Heavenly Father’s plan is a plan of growth. Imagine receiving all that He has as we are right now! (See D&C 84:38.) The roots of Divinity would certainly overcome the tender branches of our capacity. (See Jacob 5:65.) Thus, He must nurture us as we cultivate our talents, attributes, and abilities to become "even as [He] is." (3 Nephi 27:27.)
And Father sent a master Gardener to bring us into His garners. (Jeffery R. Holland, "Missionary Work and the Atonement," Ensign, Mar. 2001, 15.) After all, the angels had good reason to sing that first Christmas night. In a vision explaining his father’s dream of the tree of life, Nephi saw the "most beautiful and fair [of] all virgins" holding the Son of God. (1 Nephi 11:15-22.) Instantly, Nephi recognized that the tree of life symbolized Christ and knew that the baby born in Bethlehem was the embodiment of God’s love for His children. "For God so loved the world, that he gave his only begotten Son, that whosoever believeth in him should not perish, but have everlasting life." (John 3:16.)
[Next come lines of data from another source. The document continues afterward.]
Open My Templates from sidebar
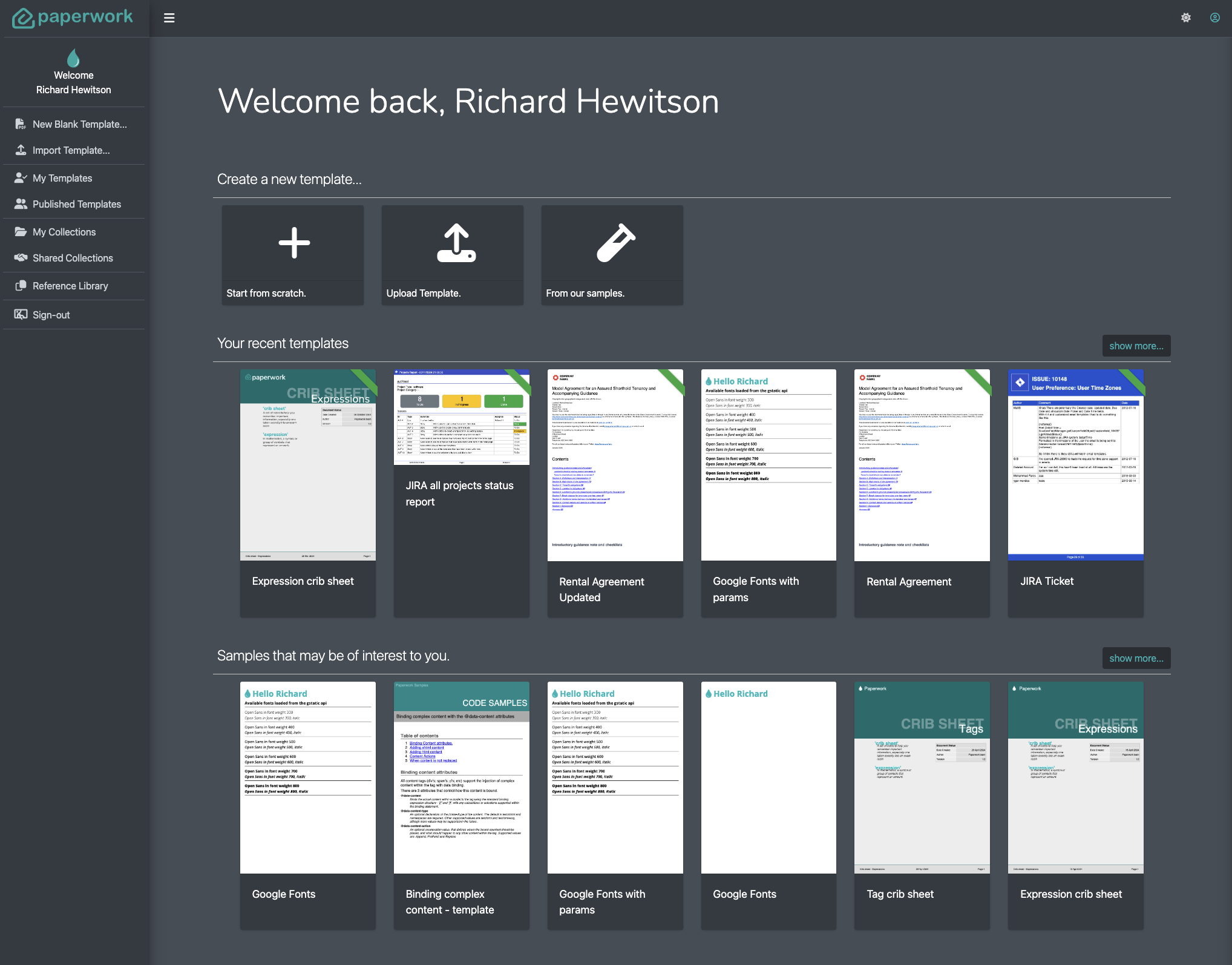Screen dimensions: 1232x965 [x=62, y=178]
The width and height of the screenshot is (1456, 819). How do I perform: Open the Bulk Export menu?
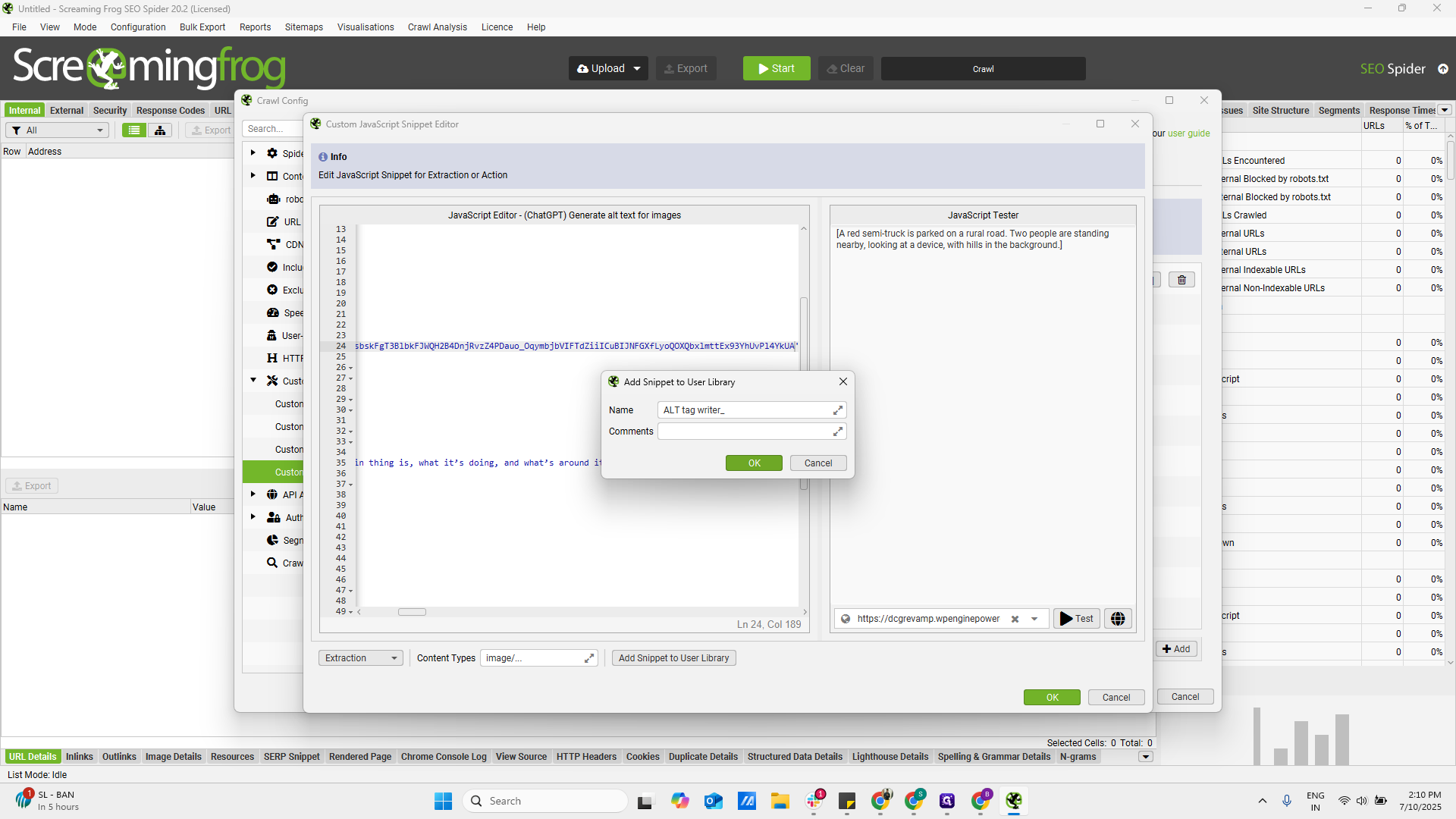pyautogui.click(x=202, y=27)
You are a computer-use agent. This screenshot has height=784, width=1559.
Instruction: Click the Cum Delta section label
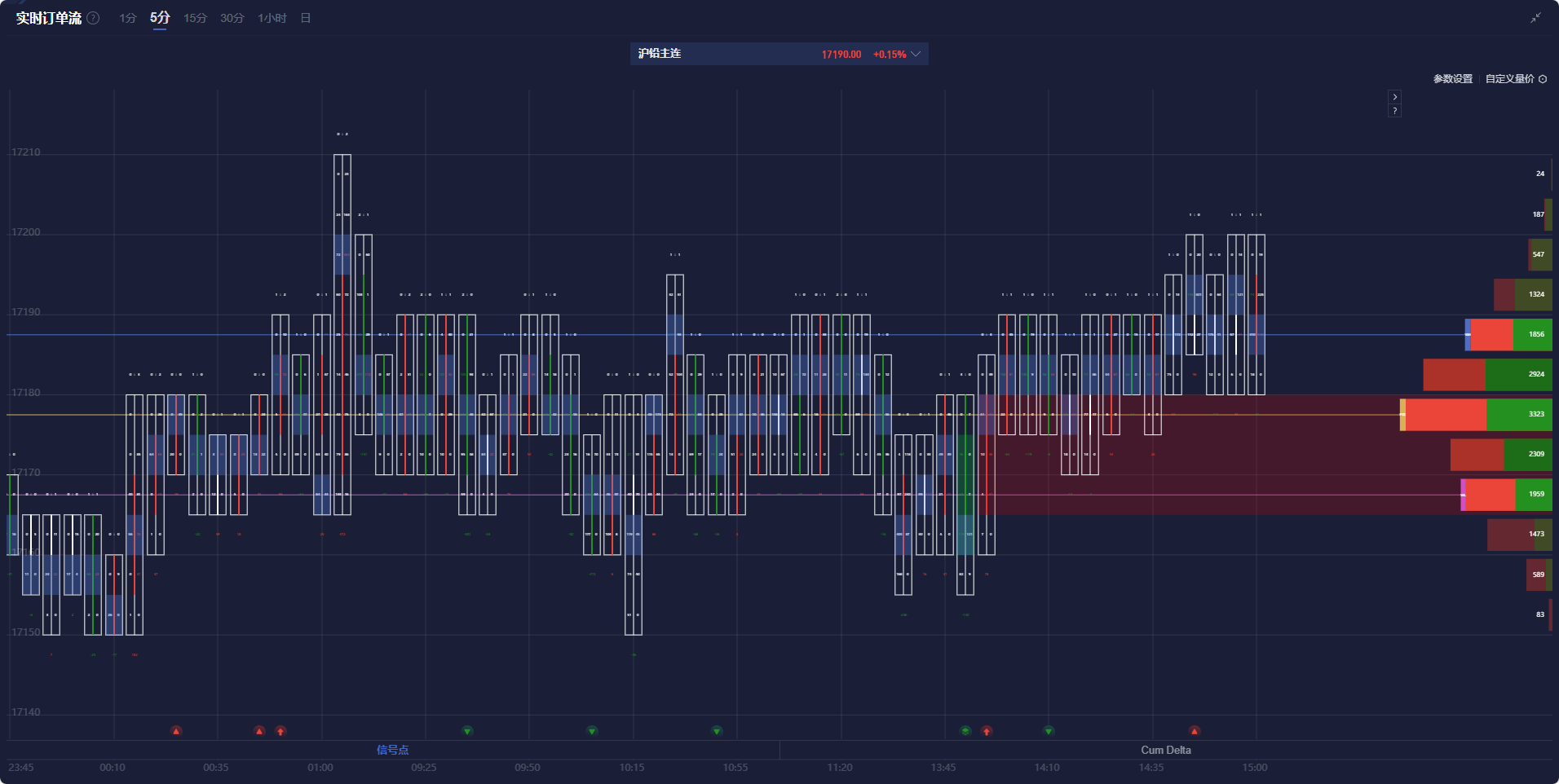click(x=1166, y=749)
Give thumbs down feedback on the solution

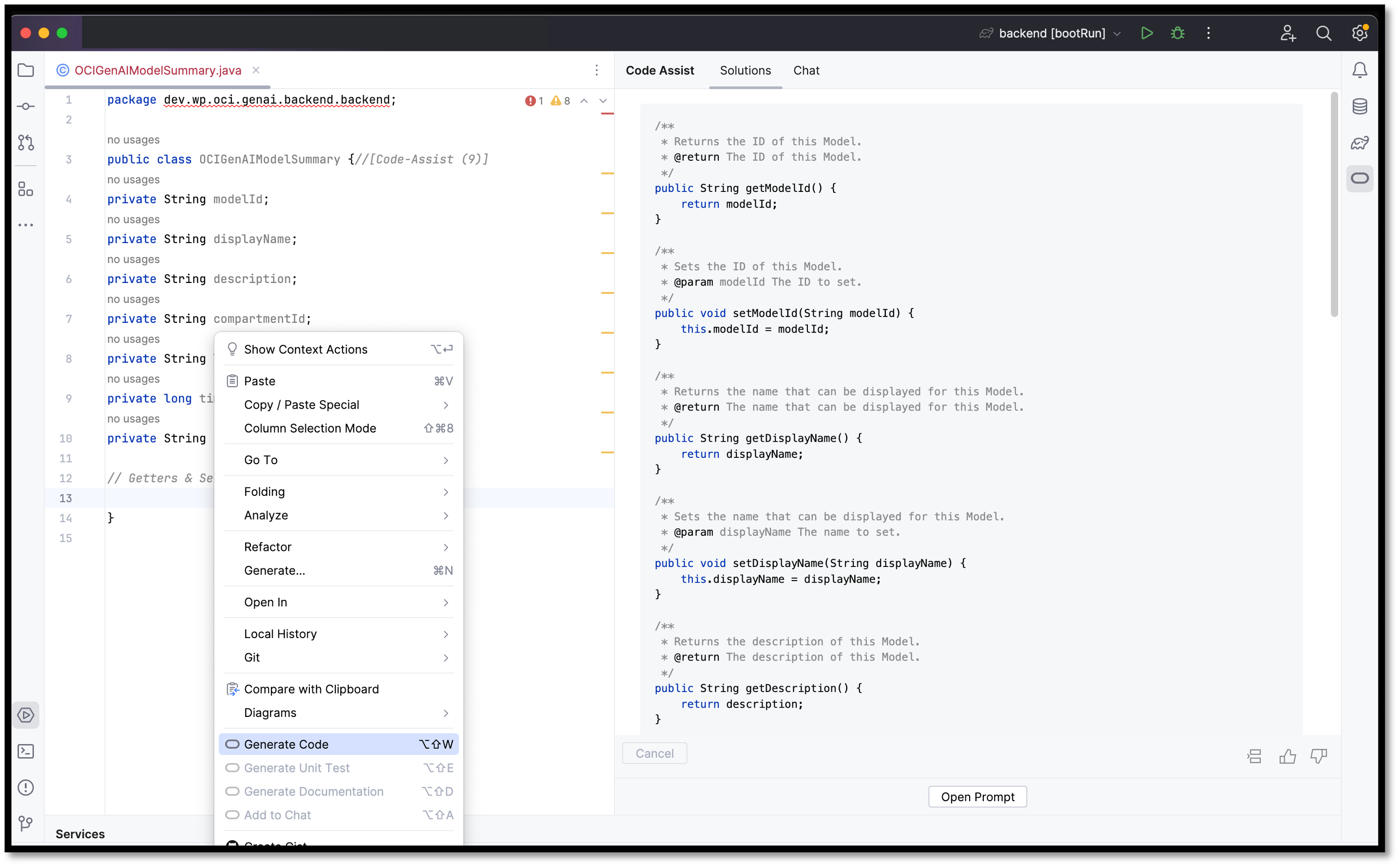tap(1318, 756)
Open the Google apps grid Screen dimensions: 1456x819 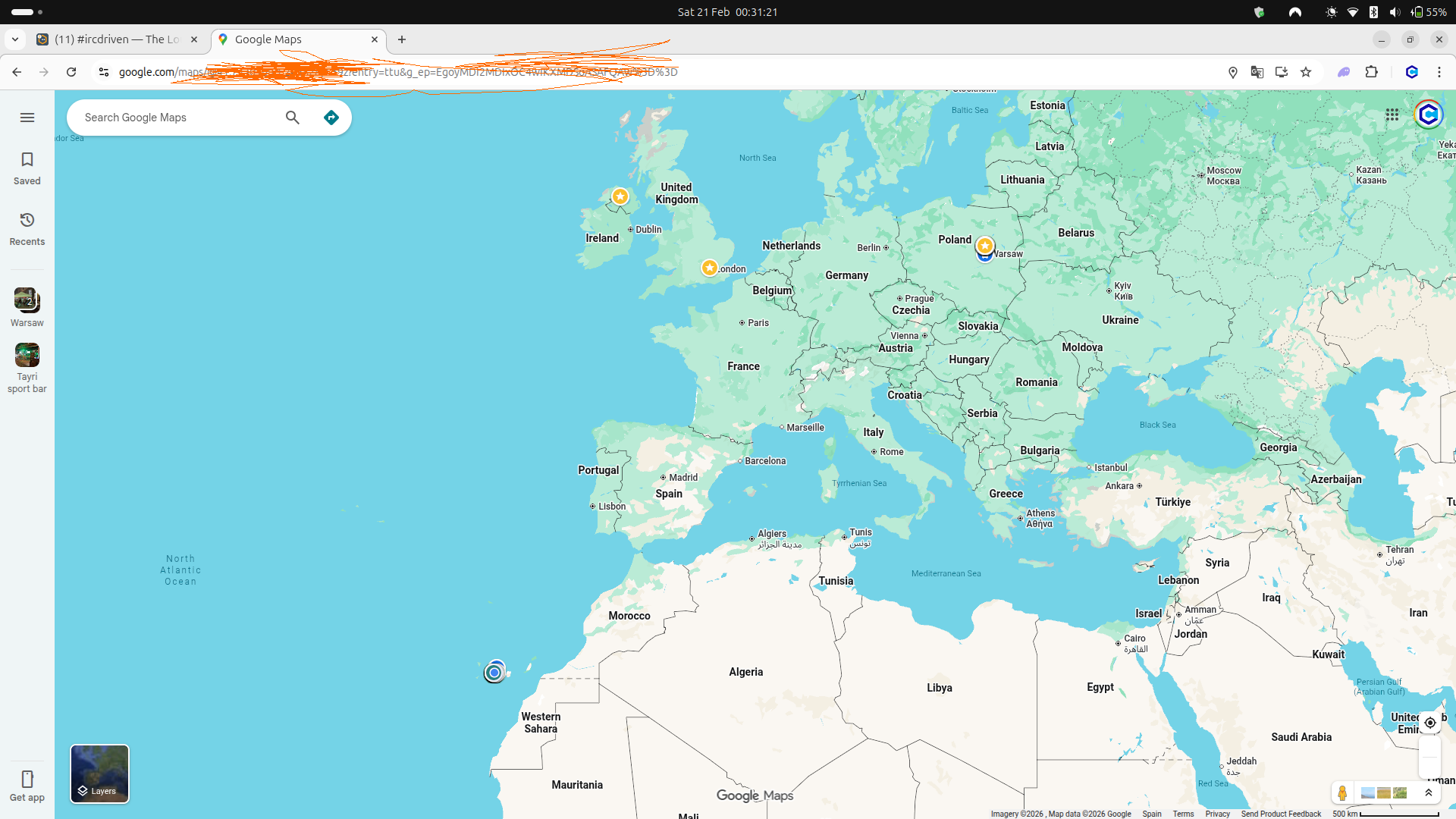(x=1392, y=115)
And God’s love abounded as Jesus walked among men. As Jesus healed and served, He testified that He merely did the works of the Father. (John 14:10.) That is, if Heavenly Father had been in Roman-occupied Jerusalem, He would have healed the sick, raised the dead, caused the blind to see, and lifted the sinner. For it was "God’s love [Jesus was] showing [us]." (Jeffery R. Holland, "The Grandeur of God," Ensign, Nov. 2003, 72.) The same sorrow which filled Jesus as He lamented over Jerusalem filled Heavenly Father, as did the same compassion which Jesus showed to sinners, even to a woman caught in adultery. How can we imagine a stern and unforgiving God when He refused to condemn one guilty of the heinous sin of adultery? (See John 8:1-11.) True, God cannot "look upon sin with the least degree of allowance," and "no unclean thing can dwell in the presence of God." But He wants us to repent of our sins, and when we do, immediately He will extend the blessings of the plan of redemption to us until "He takes us on His shoulders and casts our sins behind His back." (Alma 34:31; Holland, The Grandeur of God, 73.)
Thus the greatest manifestation of God’s love for us was the offering of His Son as the "great and last sacrifice" for sin. (Alma 34:10,13-14.) None of us compared to Christ premortally. The prophet Joseph Smith taught that many years will pass after our deaths and resurrection before any of us attain perfection. (Teachings of the Prophet Joseph Smith, sel. Joseph Fielding Smith [1976], 348.) Yet Jesus continued "from grace to grace" (D&C 93:14) until He attained Godhood many billions of years ago, enabling Him to create all things. (Moses 1:32-33.) Despite His premortal perfection, Jesus yielded Himself as a willing sacrifice to the will of the Father. No one deserved greater praise, glory, and honor. Yet no one suffered more. (D&C 19:15-18.) Still, to glorify the Father and to exalt us, Jesus "descended below all things." (D&C 122:8).
Yes, the angels sang that first Christmas night because over Christ’s manger bed loomed the shadows of Gethsemane’s trees and of Golgotha’s cross. And the silence of that night portended the silence of the empty Garden Tomb.
"Glory to God in the highest, and on earth peace, good will toward men."(Luke 2:14.)
I know that Jesus is the Christ, the Son of God, who suffered the pains of death and hell to bring us home. And I know that the life and sacrifice of our Savior attest to our Heavenly Father’s love for us.